A defect in the last step of the mitochondria dNTPs salvage pathway has also been postulated in the pathogenesis of the SUCLA2 and SUCLG1 mutations (27–29) since SCS-A and SCS-G are associated with nucleoside diphosphate kinase (NDPK), which contributes to the homeostasis of ribonucleotides and deoxyribonucleotides in mitochondria.

Very recently, it has been reported that dominant mitochondrial damages due to ANT1 pathogenic mutations are not caused by aberrant nucleotide transport, but by uncoupled mitochondrial respiration (75).

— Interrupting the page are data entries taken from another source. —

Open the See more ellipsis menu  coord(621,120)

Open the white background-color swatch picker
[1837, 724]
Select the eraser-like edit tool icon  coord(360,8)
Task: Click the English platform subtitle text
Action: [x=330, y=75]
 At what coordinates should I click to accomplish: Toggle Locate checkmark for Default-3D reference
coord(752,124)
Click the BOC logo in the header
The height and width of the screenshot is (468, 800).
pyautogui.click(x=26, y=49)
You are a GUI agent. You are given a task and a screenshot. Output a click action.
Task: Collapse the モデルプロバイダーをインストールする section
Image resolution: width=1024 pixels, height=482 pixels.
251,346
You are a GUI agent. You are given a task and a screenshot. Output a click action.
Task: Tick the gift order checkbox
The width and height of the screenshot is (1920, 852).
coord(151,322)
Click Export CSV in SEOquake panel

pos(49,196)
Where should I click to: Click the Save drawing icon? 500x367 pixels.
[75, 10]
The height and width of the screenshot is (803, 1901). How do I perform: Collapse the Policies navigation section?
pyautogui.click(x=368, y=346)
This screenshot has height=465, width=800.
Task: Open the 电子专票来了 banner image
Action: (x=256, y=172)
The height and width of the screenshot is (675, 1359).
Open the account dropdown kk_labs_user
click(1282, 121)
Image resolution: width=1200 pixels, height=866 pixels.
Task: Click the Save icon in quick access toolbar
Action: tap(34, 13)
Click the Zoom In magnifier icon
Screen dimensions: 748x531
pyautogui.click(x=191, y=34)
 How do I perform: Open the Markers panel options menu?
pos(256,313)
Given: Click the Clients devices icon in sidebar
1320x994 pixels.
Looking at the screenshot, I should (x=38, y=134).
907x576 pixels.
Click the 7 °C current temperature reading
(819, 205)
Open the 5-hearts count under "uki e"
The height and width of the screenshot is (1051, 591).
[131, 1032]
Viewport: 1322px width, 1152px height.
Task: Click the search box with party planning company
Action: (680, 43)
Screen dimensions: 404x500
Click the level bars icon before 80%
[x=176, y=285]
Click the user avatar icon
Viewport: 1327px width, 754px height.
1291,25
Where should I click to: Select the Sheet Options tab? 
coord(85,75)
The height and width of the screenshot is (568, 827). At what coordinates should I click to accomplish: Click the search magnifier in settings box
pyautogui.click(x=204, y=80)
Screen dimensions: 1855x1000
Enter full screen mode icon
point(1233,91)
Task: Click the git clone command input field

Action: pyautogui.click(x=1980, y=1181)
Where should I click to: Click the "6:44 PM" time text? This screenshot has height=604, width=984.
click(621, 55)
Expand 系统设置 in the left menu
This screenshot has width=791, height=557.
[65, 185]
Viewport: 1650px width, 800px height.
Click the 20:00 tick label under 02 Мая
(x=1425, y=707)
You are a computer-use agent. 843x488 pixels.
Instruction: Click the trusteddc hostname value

Finally, the function of MPV17 and its role in the pathogenesis of MDS is still unknown, but studies on its yeast ortholog, SYM1, suggest, for this protein, a role in the cellular response to metabolic stress (72). The availability of an MPV17 KO mouse provides an important tool to elucidate the function of this gene in mitochondrial homeostasis and to investigate the pathogenesis of the disease.

Conclusions

Defects of intergenomic communication are an expanding area of mitochondrial disorders that involve genes and enzymatic activity related to a spectrum of metabolic pathways: mtDNA replication, deoxynucleotide and ribonucleotide supply, organellar biogenesis, etc. The function of some of the factors associated with specific syndromes are still poorly understood, or unknown. This is the case for MPV17. In addition, the basis of the phenotypic variability of the clinical presentation is also obscure. Enzymes that are apparently related to the same pathway, for instance TK2 and dGK, both involved in the intra-mitochondrial recycling of deoxynucleotides, are responsible for different syndromes, such as myopathic vs. hepatocerebral MDS. The most striking case is that of POLG1, which depending on the type and association of different mutations (and perhaps polymorphisms), can determine different molecular lesions (e.g. multiple mtDNA deletions vs. mtDNA depletion) as well as clinical features and organ specificity. This observation is even more surprising if one considers that the only known target of pol g is mtDNA, that this enzyme is ubiquitously expressed, and essential for life. However, this is not the only example: above we have discussed the wide variability observed in association with Twinkle mutations, and even in dominant vs. recessive mutations of ANT1. The same is true for MPV17, SUCLA2 and SUCLG1. The only relatively monomorphic (and monogenic) disease is probably MNGIE, the features of which have been elucidated in some more detail, at the mechanistic level, compared to other genes.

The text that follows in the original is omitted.